Some of the other signs and symptoms of ectodermal dysplasia are:(1, 2, 3)

  • The patient can have lightly pigmented skin and can also have brown or red pigment present.
  • The skin over the soles and palms can be thick and susceptible to cracking, bleeding and infection.
  • There can be dryness of the skin which can easily develop rashes and infection.
  • Hearing problems can occur due to abnormal development of the ear.
  • Due to lack of tears, the patient will have dry eyes and can also suffer from visual defects and cataracts.
  • There can be development of cleft palate/lip.
  • The patient can have missing fingers or toes.
  • There is bad-smelling nasal discharge caused by chronic nasal infections.
  • Respiratory infections occur easily because of the absence of the protective secretions from the nose and mouth.
  • There also can be lack of breast development.

How is Ectodermal Dysplasia Treated?

Ectodermal dysplasia has no specific treatment and management of this condition is done by symptomatic treatment. Treatment of ectodermal dysplasia needs a team of dentists and other specializing doctors.

Artificial tears are prescribed to patients having defective tear production to prevent corneal damage. Saline sprays are also helpful.

Patients with no sweat gland function or abnormal sweat gland function are better off living in cooler climates or should have air conditioning at school, home and work place. Patients can also benefit from cool water sprays and baths; and drink water and other fluids frequently to maintain the normal temperature of the body.(2)

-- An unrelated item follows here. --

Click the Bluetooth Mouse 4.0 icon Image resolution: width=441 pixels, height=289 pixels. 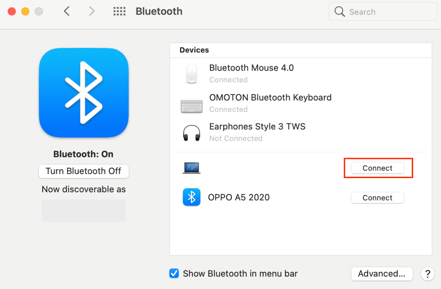[x=192, y=74]
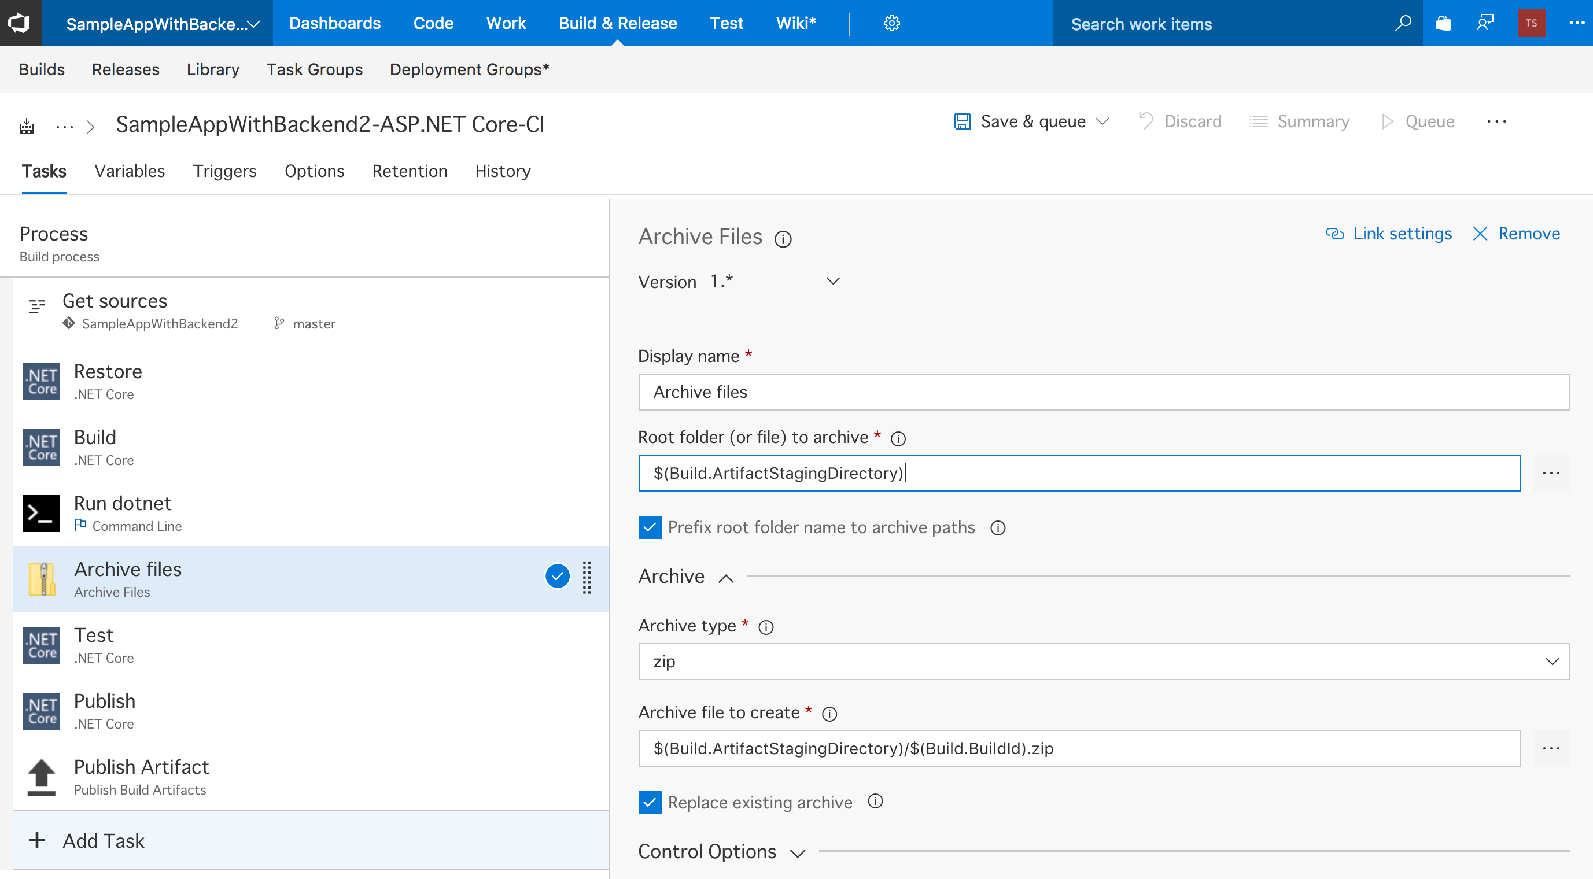This screenshot has height=879, width=1593.
Task: Toggle the Replace existing archive checkbox
Action: click(x=649, y=801)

  • Doing saline irrigation of the mucosa of the nose helps in removing the pus and other debris present in the nose and prevents infection.
  • It is important to have dental evaluation and intervention as early as possible.
  • If the patient has little to no hair and is conscious of his/ her appearance, then wigs can be worn.
  • Surgery to repair cleft palate helps in improving speech and reducing the deformities of the face.

Conclusion

Once patients understand how to manage their condition, majority of them suffering from ectodermal dysplasia can have a full and productive life. Children suffering from mucus and sweat production abnormalities need extra attention. Recurrent high fevers should be not be ignored, as if left untreated they can cause neurological problems and seizures.